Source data
※

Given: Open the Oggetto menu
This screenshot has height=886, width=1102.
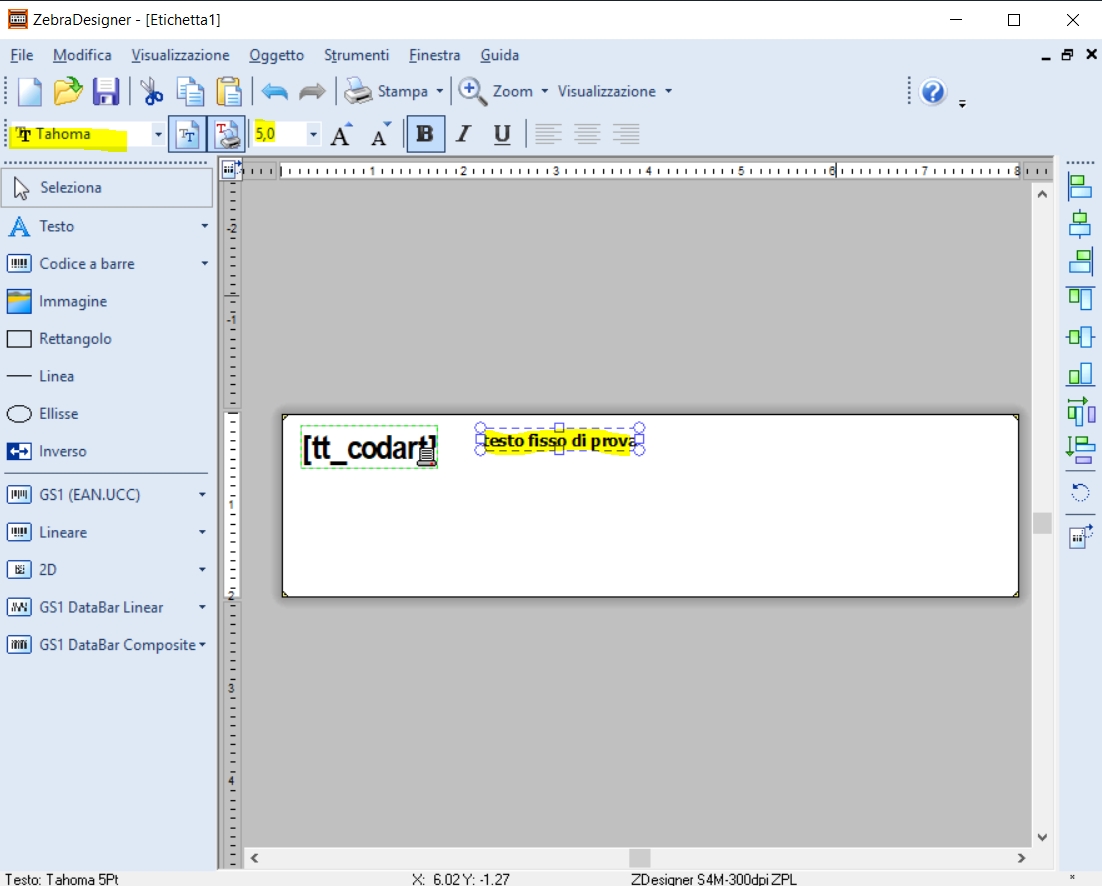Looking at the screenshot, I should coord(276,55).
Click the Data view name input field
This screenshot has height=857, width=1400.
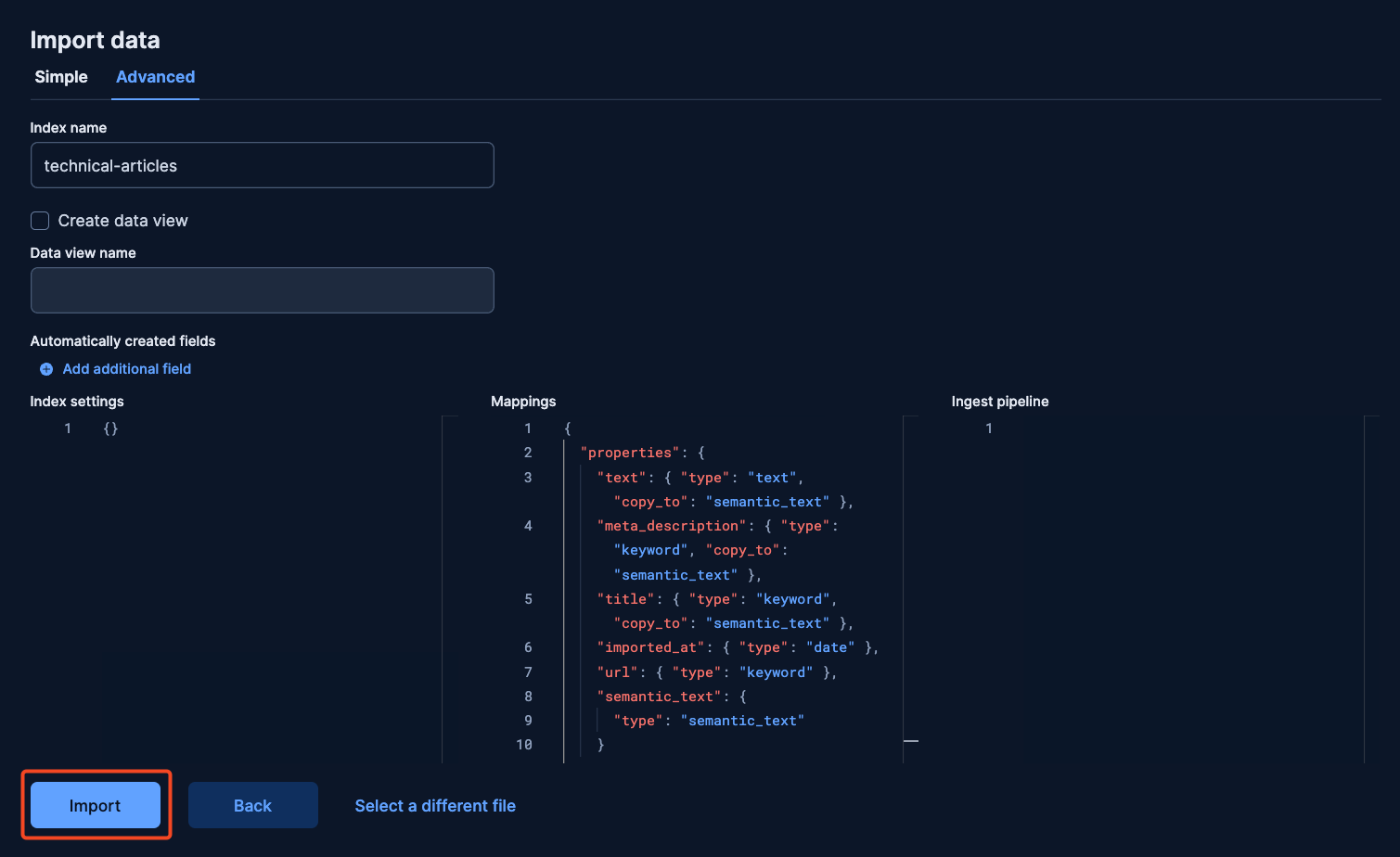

※

* [Exercise]:
Beginning at the line that contains "Click the Data view name input field", give the remaining lines of the records again exactly, through the last one. Leave out pictures.

* [Response]:
Click the Data view name input field
This screenshot has height=857, width=1400.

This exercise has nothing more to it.